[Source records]

/---

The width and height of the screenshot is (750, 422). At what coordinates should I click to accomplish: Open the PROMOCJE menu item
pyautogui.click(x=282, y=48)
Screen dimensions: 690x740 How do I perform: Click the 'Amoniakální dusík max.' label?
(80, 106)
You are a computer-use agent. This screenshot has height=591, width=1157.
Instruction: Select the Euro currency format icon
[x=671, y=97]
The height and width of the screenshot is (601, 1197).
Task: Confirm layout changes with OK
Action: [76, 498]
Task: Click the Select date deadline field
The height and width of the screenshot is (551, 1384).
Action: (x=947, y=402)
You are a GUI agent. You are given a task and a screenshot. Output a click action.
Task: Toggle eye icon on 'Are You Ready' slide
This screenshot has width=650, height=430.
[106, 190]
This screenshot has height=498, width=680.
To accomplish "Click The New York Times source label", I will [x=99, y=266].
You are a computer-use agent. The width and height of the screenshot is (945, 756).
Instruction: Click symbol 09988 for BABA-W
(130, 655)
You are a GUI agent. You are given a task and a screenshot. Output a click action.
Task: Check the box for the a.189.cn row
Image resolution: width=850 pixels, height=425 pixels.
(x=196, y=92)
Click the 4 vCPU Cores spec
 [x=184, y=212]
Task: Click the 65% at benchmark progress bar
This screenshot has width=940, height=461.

\---

What the exercise asks:
Your output should consist solely of the lines from the beginning of the entries through the line containing "You are a computer-use agent. This", reproduced exactly.

Exercise answer:
The width and height of the screenshot is (750, 422). At what coordinates should I click to accomplish: Open the PROMOCJE menu item
pyautogui.click(x=282, y=48)
Screen dimensions: 690x740 How do I perform: Click the 'Amoniakální dusík max.' label?
(80, 106)
You are a computer-use agent. This screenshot has height=591, width=1157.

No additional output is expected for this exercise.